(PROMPT) The data below contains pictures, which are to be skipped; the lines starting at the line with "The image size" and ending at the line with "Open the main hamburger menu" are to be output exactly, both ends included.
+ + +
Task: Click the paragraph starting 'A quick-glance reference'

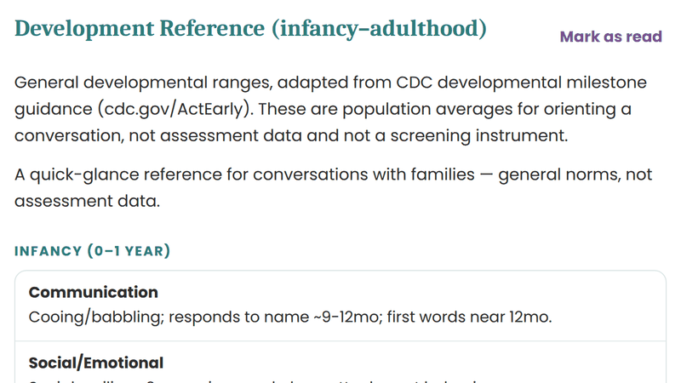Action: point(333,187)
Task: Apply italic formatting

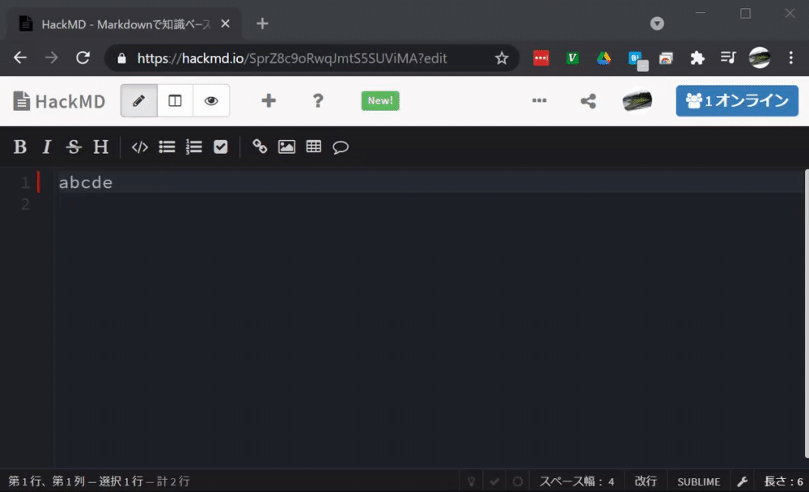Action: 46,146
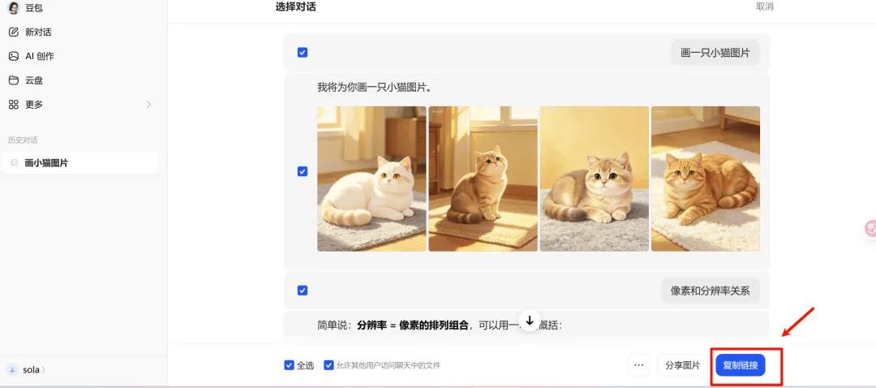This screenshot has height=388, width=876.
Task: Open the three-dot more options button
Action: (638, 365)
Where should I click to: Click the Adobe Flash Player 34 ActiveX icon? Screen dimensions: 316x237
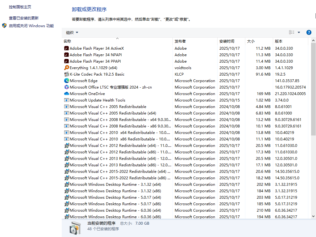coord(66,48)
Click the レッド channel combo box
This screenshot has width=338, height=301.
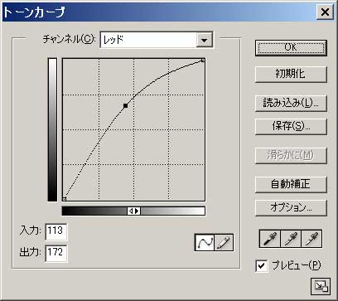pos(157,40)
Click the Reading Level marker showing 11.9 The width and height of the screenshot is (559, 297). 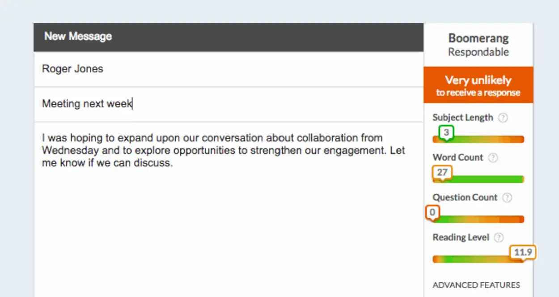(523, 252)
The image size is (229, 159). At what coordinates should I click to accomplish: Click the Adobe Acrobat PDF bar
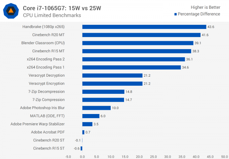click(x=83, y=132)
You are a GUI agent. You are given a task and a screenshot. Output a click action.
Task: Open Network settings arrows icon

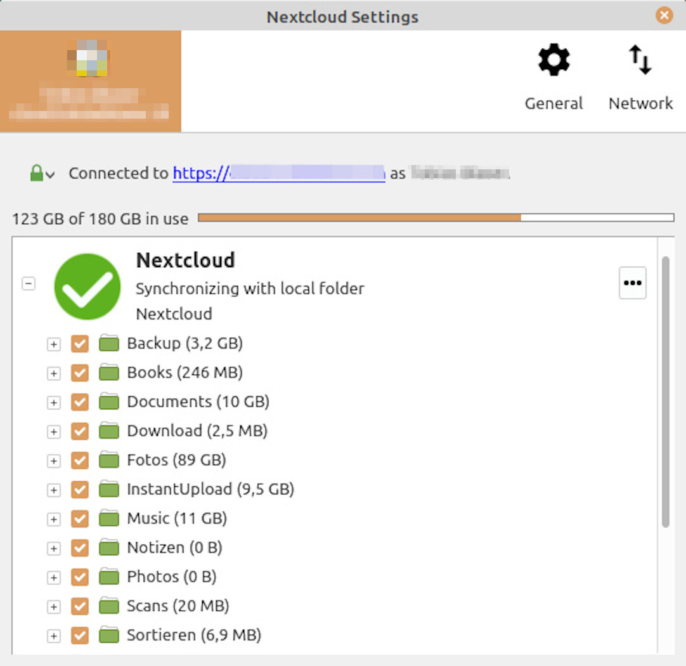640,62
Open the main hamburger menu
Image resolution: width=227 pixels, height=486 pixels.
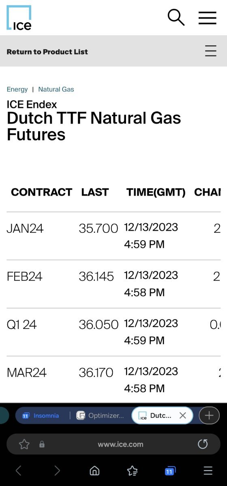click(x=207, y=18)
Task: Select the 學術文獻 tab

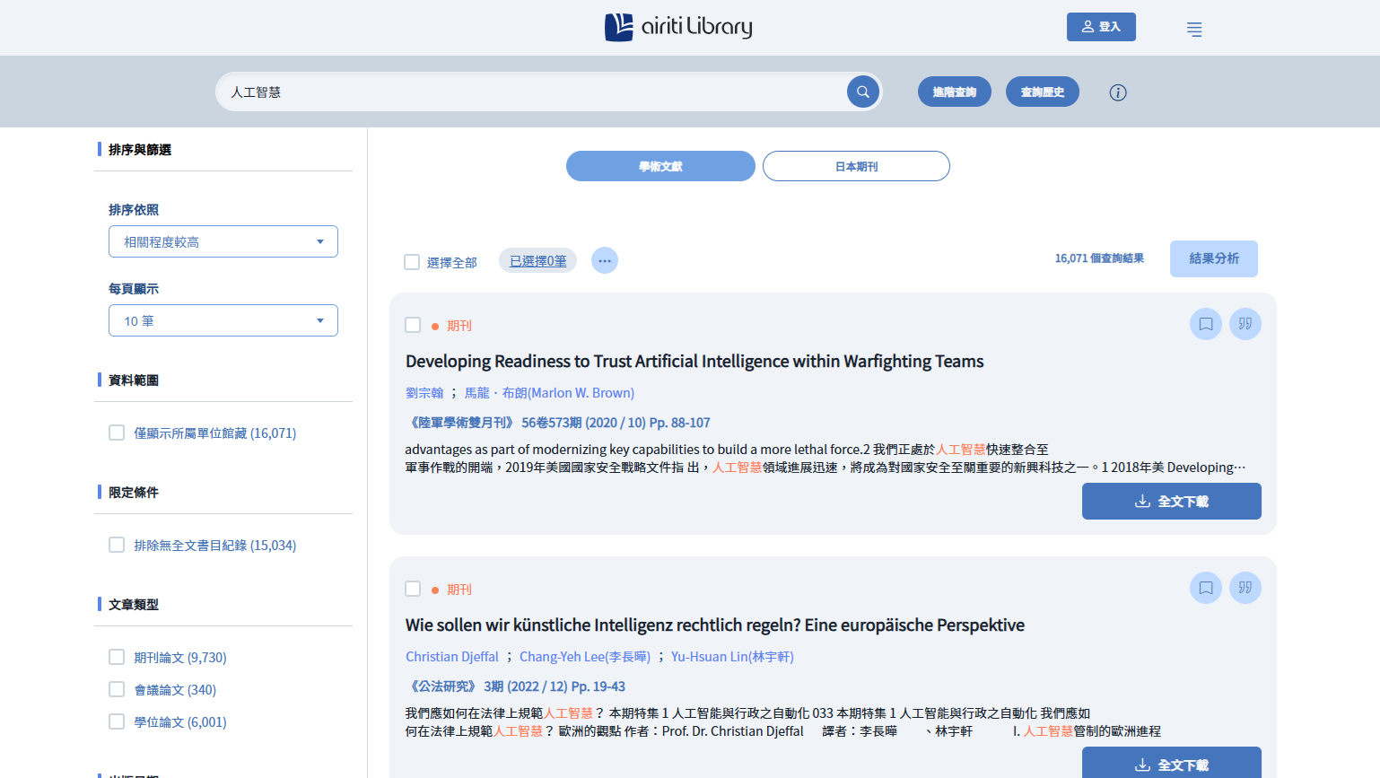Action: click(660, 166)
+ + +
(WRITTEN SOLUTION)
The image size is (229, 159). At what coordinates should I click to accomplish: Click the Adobe Acrobat PDF bar
click(x=83, y=132)
You are a GUI agent. You are given a task and a screenshot. Output a click action.
Task: Open Network settings arrows icon

640,62
Open the main hamburger menu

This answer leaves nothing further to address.